Den Originalen, welche sich in 7004 Mappen befinden, wurden im Zuge der Digitalisierung Signaturen zugeordnet. Die digitalen Schriftstücke sind einzeln am Bildschirm anzuschauen. In einer Datenbank kann nach Personen recherchiert werden, die Ergebnisse führen zu den Mappen, welche dann am Bildschirm durchgeblättert werden.

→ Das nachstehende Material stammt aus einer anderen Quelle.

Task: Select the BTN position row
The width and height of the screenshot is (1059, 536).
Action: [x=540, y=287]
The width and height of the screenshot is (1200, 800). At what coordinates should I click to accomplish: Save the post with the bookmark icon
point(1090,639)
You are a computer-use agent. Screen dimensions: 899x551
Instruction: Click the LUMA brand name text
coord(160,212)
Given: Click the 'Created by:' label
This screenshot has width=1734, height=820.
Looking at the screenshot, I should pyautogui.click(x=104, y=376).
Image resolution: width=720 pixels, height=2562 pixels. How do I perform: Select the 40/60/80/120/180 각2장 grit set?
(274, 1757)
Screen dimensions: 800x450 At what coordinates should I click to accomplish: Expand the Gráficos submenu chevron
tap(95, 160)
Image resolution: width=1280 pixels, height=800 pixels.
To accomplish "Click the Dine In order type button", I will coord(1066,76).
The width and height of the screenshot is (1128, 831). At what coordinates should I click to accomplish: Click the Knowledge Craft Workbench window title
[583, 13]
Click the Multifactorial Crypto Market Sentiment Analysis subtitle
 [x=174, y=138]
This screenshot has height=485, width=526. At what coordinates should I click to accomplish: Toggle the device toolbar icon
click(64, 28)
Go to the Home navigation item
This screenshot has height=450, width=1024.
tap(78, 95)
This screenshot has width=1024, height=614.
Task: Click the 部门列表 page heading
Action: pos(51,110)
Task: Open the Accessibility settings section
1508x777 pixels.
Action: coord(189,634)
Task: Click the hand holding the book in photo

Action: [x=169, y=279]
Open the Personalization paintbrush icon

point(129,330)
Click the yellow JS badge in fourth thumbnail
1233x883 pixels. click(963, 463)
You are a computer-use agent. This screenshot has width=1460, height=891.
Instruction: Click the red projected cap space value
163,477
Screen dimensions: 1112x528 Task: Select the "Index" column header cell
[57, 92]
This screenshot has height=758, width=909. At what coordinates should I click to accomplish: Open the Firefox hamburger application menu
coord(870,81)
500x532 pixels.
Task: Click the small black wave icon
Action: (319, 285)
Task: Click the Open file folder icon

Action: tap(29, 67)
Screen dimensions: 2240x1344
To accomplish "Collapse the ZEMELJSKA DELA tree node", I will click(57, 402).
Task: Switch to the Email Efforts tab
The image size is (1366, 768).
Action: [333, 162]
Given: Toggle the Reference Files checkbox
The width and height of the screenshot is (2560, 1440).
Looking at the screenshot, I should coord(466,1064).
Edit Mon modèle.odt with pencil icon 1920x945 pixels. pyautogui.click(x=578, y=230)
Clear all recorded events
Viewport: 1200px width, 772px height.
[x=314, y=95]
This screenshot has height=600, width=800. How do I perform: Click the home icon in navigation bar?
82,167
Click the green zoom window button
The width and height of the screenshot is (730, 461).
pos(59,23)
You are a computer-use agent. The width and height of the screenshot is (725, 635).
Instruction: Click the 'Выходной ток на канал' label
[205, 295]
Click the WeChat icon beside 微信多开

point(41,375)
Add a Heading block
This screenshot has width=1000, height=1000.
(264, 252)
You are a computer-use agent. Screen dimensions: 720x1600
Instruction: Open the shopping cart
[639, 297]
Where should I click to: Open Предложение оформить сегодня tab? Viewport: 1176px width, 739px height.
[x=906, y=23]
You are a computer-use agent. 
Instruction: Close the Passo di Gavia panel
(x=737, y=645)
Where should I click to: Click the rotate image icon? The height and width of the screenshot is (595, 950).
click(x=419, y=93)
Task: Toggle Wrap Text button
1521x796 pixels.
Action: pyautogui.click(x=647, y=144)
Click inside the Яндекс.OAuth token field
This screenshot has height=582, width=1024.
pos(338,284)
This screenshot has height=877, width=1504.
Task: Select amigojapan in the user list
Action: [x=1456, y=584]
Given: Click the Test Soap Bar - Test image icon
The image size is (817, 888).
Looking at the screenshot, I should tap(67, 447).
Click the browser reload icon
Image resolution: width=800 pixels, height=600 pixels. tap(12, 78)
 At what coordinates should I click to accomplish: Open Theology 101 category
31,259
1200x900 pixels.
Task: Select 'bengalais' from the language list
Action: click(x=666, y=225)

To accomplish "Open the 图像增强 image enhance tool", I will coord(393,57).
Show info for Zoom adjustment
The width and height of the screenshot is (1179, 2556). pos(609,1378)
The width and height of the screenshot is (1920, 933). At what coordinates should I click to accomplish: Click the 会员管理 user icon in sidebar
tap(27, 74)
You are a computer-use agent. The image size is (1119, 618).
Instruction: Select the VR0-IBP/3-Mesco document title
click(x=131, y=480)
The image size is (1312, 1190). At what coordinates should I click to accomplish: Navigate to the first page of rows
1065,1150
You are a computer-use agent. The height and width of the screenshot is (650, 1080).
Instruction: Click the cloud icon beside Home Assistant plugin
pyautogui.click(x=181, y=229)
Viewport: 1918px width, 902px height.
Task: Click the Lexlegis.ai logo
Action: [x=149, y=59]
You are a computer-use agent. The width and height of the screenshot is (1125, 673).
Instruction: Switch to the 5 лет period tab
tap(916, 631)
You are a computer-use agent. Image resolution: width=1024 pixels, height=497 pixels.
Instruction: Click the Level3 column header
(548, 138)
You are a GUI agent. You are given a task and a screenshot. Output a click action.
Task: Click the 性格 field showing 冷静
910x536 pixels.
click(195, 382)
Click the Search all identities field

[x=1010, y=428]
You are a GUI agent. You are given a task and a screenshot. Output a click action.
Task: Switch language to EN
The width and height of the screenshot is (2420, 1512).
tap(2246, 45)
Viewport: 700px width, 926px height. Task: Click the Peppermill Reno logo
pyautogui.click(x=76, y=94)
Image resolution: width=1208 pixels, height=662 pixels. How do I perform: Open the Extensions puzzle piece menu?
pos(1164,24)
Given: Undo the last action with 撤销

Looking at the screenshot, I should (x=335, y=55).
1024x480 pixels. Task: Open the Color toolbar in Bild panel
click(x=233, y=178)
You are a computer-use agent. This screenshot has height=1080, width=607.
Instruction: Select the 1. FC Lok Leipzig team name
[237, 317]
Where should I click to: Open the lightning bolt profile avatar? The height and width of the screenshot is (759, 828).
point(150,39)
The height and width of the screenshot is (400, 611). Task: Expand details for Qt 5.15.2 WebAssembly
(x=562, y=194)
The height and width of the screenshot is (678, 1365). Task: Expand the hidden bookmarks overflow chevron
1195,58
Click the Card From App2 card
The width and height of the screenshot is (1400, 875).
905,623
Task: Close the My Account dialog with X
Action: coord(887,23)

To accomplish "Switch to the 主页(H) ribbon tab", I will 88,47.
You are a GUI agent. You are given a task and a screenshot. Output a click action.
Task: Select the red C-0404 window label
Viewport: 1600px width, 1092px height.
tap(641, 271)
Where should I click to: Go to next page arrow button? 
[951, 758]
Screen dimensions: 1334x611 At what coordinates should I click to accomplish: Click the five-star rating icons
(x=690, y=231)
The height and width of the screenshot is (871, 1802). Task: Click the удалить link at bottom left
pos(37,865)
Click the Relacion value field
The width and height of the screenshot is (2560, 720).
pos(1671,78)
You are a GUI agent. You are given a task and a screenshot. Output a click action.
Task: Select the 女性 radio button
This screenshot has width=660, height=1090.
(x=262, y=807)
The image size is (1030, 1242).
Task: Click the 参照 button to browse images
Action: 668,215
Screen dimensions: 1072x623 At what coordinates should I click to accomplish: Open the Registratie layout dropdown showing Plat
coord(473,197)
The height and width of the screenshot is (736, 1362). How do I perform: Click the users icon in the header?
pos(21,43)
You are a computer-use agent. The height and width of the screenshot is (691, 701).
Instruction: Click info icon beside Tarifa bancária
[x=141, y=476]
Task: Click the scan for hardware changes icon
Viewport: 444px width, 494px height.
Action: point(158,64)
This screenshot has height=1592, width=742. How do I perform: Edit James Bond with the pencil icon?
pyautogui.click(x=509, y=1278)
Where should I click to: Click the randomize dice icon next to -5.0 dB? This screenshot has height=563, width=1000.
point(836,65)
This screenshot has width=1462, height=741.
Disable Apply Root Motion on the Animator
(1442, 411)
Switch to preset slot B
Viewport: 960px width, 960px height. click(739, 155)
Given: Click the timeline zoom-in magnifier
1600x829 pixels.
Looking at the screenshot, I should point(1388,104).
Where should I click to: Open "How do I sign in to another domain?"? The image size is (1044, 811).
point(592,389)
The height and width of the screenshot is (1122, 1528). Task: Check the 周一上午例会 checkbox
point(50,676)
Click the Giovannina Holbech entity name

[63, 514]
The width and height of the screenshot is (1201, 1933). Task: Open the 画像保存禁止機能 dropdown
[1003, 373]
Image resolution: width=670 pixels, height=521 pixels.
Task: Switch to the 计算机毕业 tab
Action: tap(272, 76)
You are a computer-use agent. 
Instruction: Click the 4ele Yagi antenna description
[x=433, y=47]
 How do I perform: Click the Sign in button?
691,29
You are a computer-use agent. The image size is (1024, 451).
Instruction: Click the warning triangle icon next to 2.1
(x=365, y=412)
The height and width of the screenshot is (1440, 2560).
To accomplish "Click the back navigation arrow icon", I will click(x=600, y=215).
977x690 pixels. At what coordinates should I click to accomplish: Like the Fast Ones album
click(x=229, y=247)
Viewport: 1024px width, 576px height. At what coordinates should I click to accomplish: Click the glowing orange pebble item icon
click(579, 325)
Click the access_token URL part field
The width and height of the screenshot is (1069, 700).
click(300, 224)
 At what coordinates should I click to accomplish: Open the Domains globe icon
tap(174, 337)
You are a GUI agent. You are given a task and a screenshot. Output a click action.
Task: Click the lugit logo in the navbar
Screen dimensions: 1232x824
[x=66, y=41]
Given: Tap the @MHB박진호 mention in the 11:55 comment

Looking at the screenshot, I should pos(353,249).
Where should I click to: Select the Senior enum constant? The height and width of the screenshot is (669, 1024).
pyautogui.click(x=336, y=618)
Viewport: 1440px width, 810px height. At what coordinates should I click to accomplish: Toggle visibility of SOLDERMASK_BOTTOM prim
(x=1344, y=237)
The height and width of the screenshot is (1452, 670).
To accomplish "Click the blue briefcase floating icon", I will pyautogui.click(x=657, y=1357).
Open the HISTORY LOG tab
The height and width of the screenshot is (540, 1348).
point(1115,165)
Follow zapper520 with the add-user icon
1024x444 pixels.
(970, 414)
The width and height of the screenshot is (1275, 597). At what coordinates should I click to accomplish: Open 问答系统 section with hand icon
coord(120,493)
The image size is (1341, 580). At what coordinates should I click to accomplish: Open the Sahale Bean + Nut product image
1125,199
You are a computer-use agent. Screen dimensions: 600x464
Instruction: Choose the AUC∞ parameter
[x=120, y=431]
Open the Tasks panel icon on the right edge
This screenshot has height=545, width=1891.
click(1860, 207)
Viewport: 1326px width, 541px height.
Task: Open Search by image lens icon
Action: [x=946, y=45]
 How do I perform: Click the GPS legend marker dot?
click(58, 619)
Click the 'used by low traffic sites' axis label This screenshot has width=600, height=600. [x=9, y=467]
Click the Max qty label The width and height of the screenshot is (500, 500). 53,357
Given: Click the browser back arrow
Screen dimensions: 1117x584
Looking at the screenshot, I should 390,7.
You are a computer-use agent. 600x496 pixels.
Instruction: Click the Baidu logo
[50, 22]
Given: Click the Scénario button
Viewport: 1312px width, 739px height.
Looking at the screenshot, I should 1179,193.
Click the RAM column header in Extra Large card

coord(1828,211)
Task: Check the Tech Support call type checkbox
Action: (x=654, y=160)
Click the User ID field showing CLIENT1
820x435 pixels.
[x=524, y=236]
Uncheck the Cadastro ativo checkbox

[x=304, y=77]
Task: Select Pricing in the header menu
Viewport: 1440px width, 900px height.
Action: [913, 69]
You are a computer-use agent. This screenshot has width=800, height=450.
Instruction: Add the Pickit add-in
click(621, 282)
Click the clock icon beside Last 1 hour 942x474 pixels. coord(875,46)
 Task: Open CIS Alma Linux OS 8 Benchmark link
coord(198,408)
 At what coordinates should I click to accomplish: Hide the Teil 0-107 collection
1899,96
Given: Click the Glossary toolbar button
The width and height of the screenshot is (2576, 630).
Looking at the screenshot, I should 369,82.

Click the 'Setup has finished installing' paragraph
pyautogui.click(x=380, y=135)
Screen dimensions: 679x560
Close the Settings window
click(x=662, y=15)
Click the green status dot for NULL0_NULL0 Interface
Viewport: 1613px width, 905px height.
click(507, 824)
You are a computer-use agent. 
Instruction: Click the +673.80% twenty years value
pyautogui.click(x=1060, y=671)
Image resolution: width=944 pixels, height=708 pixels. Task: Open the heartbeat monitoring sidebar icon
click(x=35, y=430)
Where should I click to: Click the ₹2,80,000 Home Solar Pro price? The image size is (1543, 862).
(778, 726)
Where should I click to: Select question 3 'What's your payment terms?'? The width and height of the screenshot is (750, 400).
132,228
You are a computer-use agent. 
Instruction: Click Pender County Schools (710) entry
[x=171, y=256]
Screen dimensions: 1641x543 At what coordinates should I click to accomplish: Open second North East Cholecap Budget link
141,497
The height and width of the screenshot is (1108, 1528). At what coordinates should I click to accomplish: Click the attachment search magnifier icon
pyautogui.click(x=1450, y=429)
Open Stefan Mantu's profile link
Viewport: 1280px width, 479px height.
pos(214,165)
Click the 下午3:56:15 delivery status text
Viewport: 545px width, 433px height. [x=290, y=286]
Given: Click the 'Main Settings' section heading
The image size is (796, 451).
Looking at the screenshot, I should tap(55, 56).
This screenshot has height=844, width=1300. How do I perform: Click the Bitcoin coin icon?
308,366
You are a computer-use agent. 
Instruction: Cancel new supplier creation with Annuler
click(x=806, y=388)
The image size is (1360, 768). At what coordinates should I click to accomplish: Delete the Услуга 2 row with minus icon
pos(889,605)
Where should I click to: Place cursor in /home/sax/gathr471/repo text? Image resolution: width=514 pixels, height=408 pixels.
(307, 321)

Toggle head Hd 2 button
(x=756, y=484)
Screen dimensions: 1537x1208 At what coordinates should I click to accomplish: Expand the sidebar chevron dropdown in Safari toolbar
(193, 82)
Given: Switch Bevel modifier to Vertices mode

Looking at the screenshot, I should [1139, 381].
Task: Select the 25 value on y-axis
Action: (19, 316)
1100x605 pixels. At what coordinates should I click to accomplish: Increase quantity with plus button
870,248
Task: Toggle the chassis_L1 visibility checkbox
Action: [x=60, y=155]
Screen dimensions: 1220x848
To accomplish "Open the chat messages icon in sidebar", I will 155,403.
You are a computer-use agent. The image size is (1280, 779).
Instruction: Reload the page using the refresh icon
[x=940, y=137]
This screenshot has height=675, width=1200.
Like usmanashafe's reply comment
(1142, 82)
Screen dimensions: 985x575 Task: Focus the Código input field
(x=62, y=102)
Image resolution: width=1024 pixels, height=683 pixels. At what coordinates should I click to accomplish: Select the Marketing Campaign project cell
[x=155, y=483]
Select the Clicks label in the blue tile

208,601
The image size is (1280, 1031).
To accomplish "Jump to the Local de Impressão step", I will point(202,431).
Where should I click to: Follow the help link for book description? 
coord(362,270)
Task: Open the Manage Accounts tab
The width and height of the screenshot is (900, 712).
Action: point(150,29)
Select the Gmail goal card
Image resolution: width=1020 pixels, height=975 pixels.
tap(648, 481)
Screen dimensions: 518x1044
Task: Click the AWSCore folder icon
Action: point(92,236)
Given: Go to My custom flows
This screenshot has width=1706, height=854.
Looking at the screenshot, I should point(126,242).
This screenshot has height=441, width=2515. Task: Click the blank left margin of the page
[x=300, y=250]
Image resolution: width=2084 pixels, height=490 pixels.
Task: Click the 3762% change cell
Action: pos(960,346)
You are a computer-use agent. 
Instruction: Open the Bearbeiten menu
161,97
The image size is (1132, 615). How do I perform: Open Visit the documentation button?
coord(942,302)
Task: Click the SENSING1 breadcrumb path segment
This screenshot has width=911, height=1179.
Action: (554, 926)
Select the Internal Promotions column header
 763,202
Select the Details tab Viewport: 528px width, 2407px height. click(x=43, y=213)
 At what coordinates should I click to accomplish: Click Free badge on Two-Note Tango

Im Lesesaal der Handschriftenabteilung steht ein eigens für die Benutzung des Aufbau-Archivs eingerichtetes Terminal. 400 Gigabyte umfasst die Datenmenge von AUFBAU-ARCHIV DIGITAL. Um Persönlichkeitsrechte und Urheberrechte einzuhalten, wird das digitalisierte Archiv nicht über das Internet bereitgestellt.
Schutz von Kulturgut
Das Bundesamt für Bevölkerungsschutz und Katastrophenhilfe (BBK) nimmt in Deutschland die Aufgaben der Haager Konvention (Schutz von Kulturgut bei bewaffneten Konflikten) wahr. Hierzu gehört neben der Kennzeichnung von unbeweglichen Kulturgütern auch die Sicherungsverfilmung von Archiv- und Bibliotheksgut. Staatliche Bestände, aber auch einzelne private Bestände sofern sie von nationaler Bedeutung sind, werden mit Fördermitteln des Bundes sicherungsverfilmt und im Zentralen Bergungsort, dem Barbara-Stollen in der Nähe von Freiburg, eingelagert.
Die Sicherung des inhaltlich wertvollen Archivs des Aufbau-Verlags hatte für das BBK in technischer Hinsicht eine Pilot-Funktion zum Gewinnen neuer Erkenntnisse über den Umgang mit fragilen Dokumenten, die in besonderen Verfahren gefertigt wurden. So digitalisierten die Firmen MFM Hofmaier GmbH & Co. KG und Mikro-Univers GmbH zum ersten Mal mit einem Durchlauf-Scanner Originale, die im Ormeg-Verfahren hergestellt wurden. Entstanden sind farbige Digitalisate, welche trotz des komplizierten Zustands der Originale eine gute Lesbarkeit erreichen.
Bereits in den Jahre 1999 bis 2002 engagierte sich der Bund, vertreten durch die Vorgängerbehörde des BBK, für die Sicherung bedeutenden Kulturguts in der Staatsbibliothek zu Berlin: Im Zuge der Restaurierung der tintenfraßgeschädigten Bach-Autographe wurde deren Sicherungsverfilmung finanziert.